Неожиданно. Мнительность? Пусть будет мнительность.

– Я вас не оцениваю.

«И дайте уже мне уйти».

– Я смог провести урок без подготовки, – вдруг твердо сказал Куарэ и тоже встал. – Не какой-то там доклад – урок, мисс Витглиц. Если бы не один ученик, все было бы идеально.

Знакомое ощущение. Ужасное и знакомое, и этого быть не могло, но это было, потому что Куарэ-младший продолжал:

– …Он так смотрел на меня… Ну, то есть, так слушал, что иногда мне казалось, будто…

– Будто он один в классе, – закончила я, видя, что Анатоль сейчас смутится и замолчит.

Он кивнул. Медленно и удивленно – как при замедленной съемке, а у меня в голове дернулся якорь фантомной боли.

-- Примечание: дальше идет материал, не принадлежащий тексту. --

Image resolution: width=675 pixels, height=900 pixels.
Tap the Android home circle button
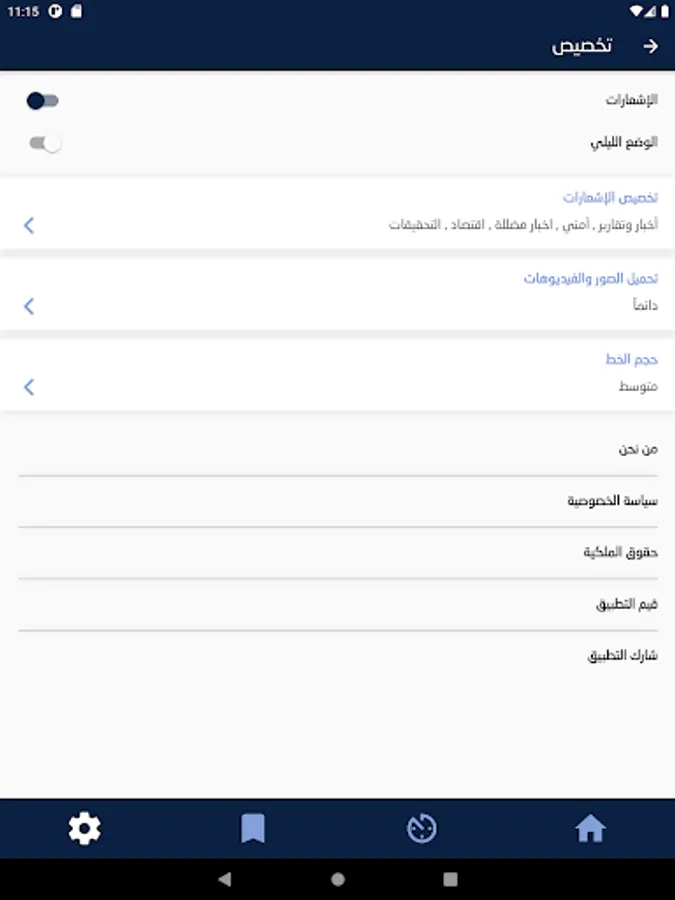338,879
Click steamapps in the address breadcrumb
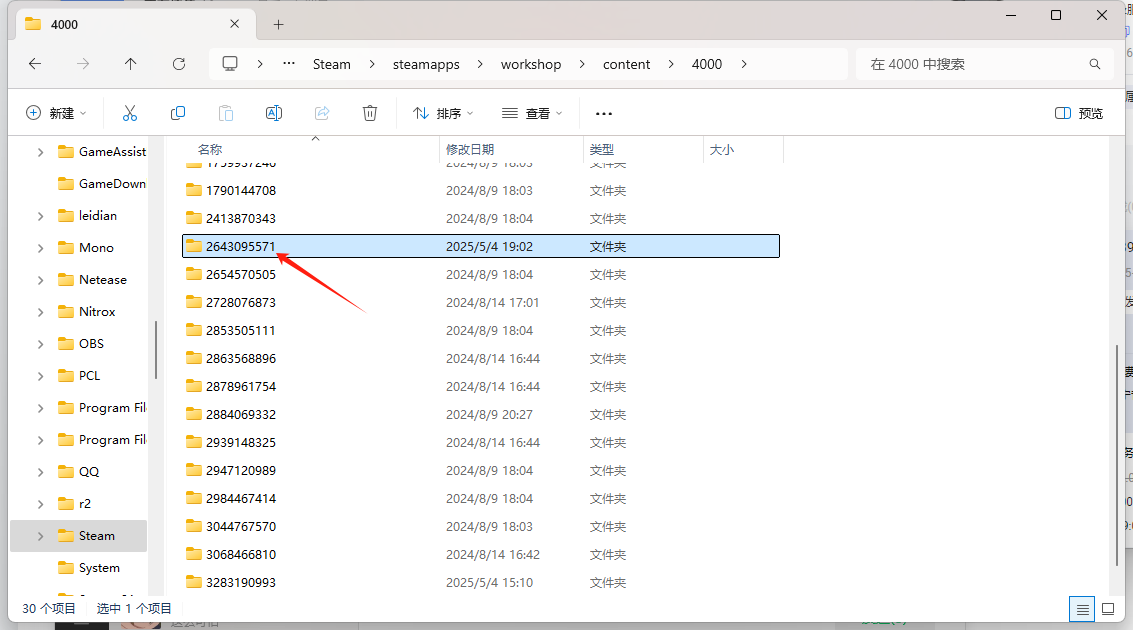The image size is (1133, 630). tap(426, 64)

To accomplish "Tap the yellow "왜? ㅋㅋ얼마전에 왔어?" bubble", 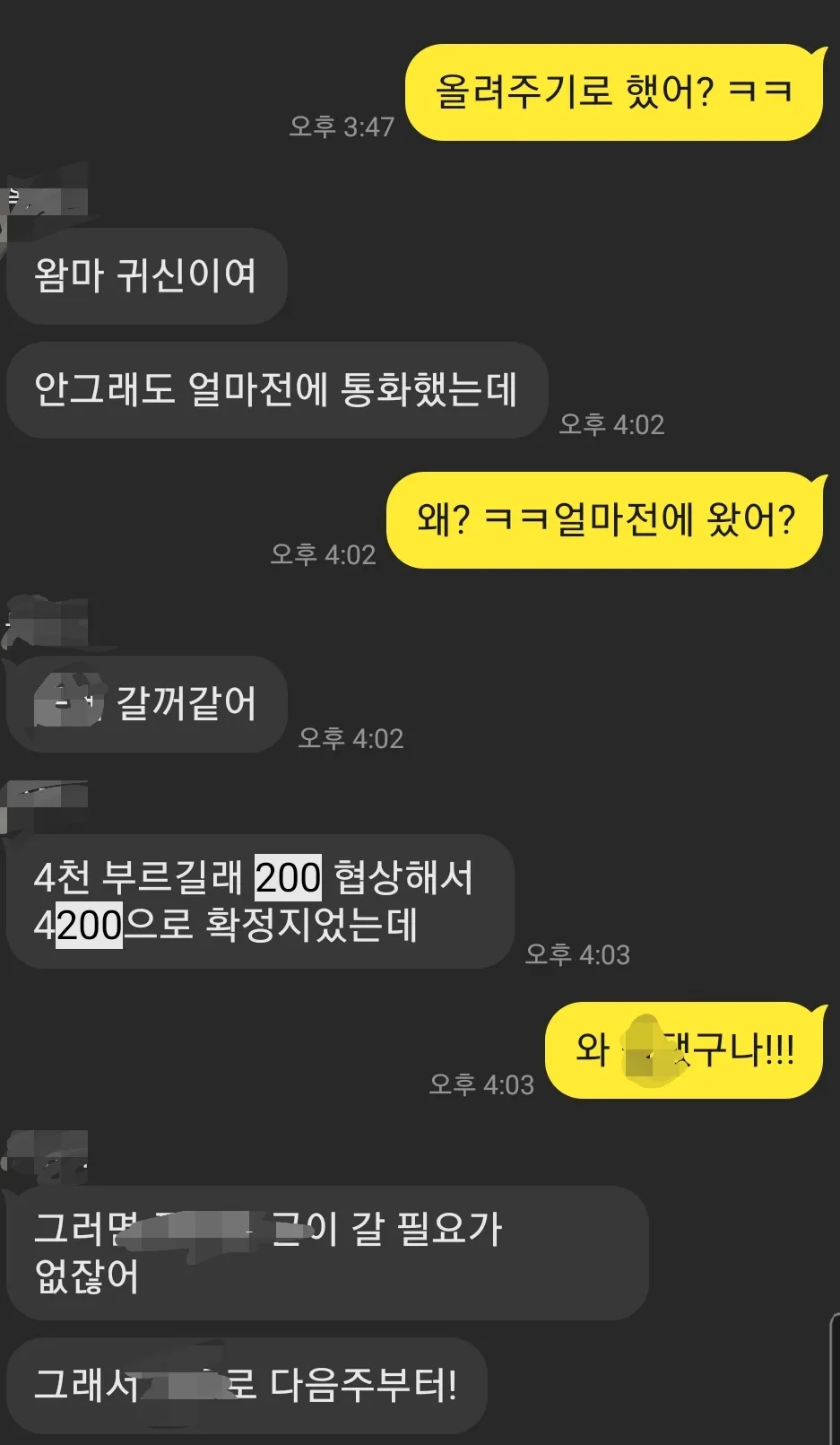I will [605, 520].
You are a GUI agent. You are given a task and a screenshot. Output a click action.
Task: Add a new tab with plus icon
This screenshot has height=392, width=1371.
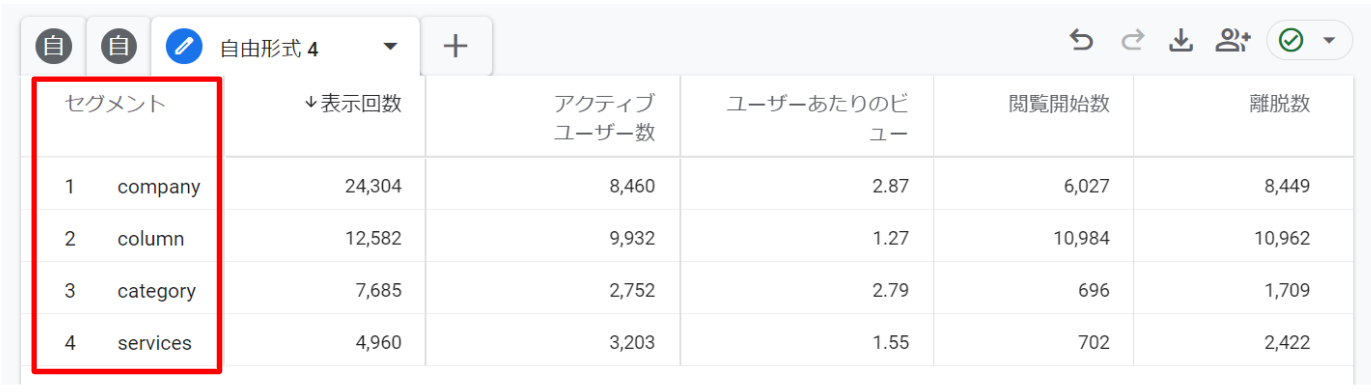(456, 46)
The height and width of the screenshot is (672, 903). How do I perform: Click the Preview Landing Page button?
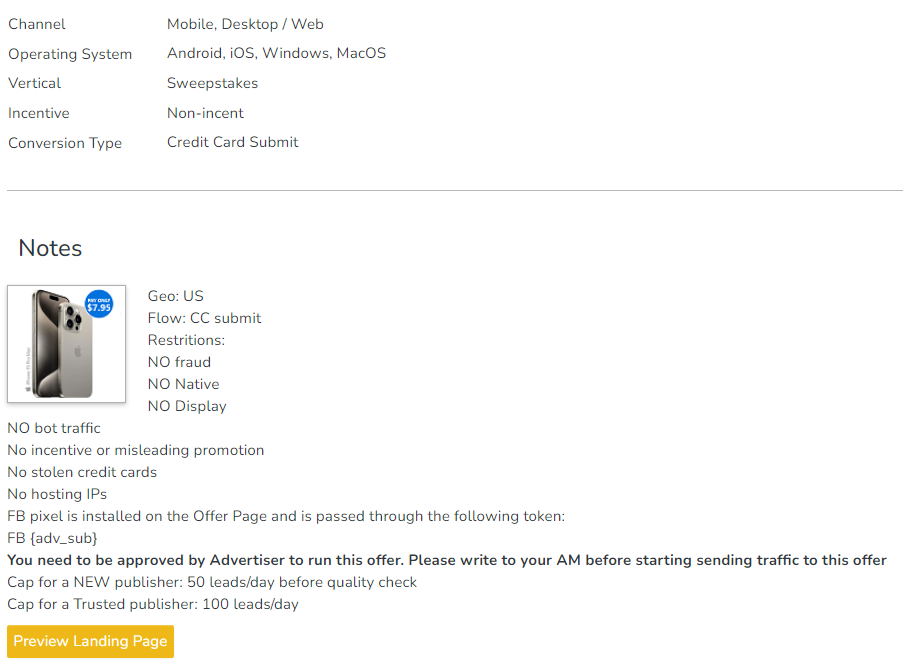click(x=90, y=641)
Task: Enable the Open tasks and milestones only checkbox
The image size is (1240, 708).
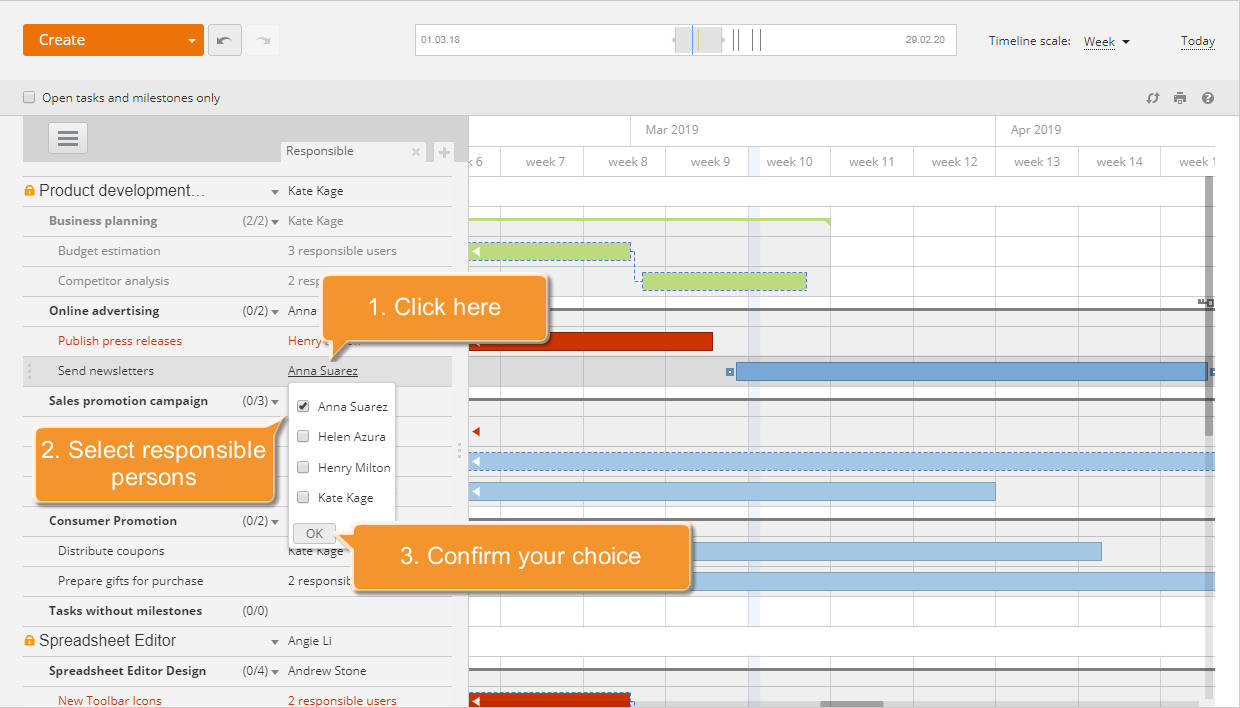Action: pos(28,98)
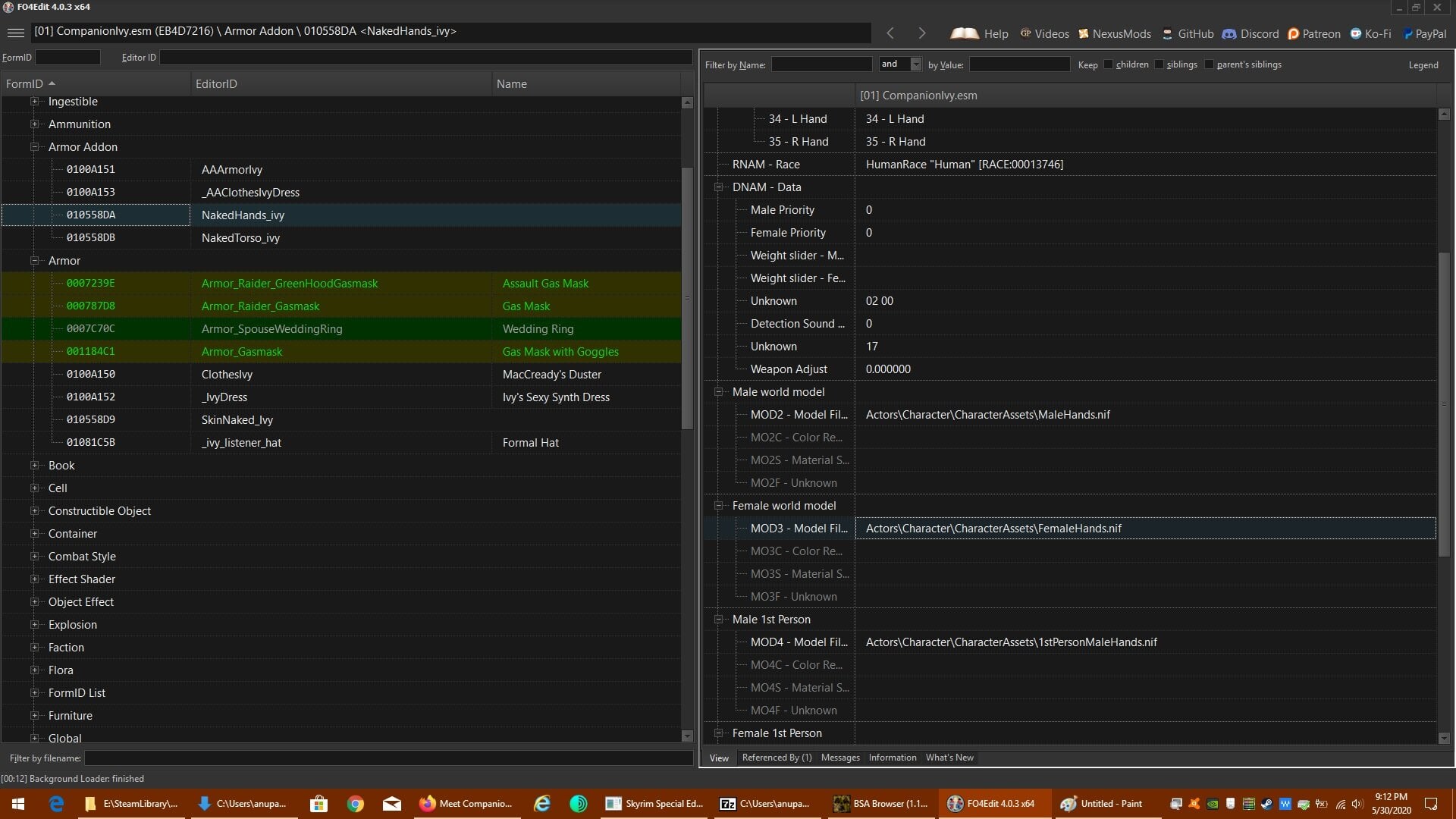Open the Patreon link icon
The width and height of the screenshot is (1456, 819).
(x=1294, y=33)
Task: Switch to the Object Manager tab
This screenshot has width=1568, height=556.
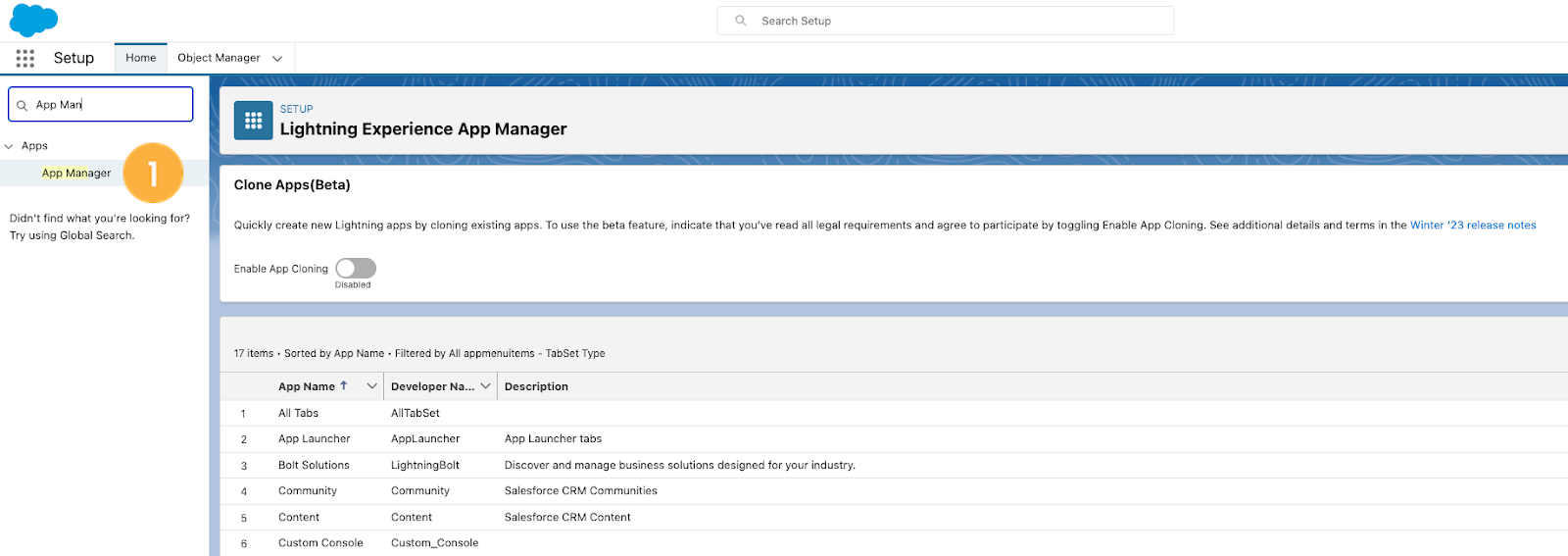Action: point(219,58)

– Идите за мной, – сказала я.

Вопросы «как?», «почему он?..» и все на них похожие – это все потом.

– Зачем? И к-куда?

– В ученическую столовую. Покажите мне этого ученика.

– Но зачем?

Я обернулась:

– Вы знаете, как его зовут?

– Э, нет… Откуда?

– Значит, покажите.

– А если он уже поел? – с раздражением в голосе спросил он. – Мы что, будем его повсюду искать?

– Да.

– А когда найдем – съедим?

– Нет.

Кажется, со мной здоровались. Кажется, кто-то смотрел на новенького, идущего за мной. Я слышала неподражаемый запах столовой – запах, отбивающий напрочь даже самый сильный аппетит. Я слышала шум за дверями в зал для учеников.

– Мисс Витглиц… – неуверенно позвал Куарэ. Иронии в голосе уже не осталось, и это хорошо.

– Мистер Куарэ, вы уже подписали документы?

– Нет, но…

– Тогда просто покажите мне его. И… Лучше уезжайте. Ничего не подписывая.

Анатоль Куарэ смотрел на меня искоса, и я понимала, что очень плохо разбираюсь в людях, потому что теперь он точно останется.

С другой стороны, возможно, я как раз начинала разбираться, потому что на самом деле у него не было выбора.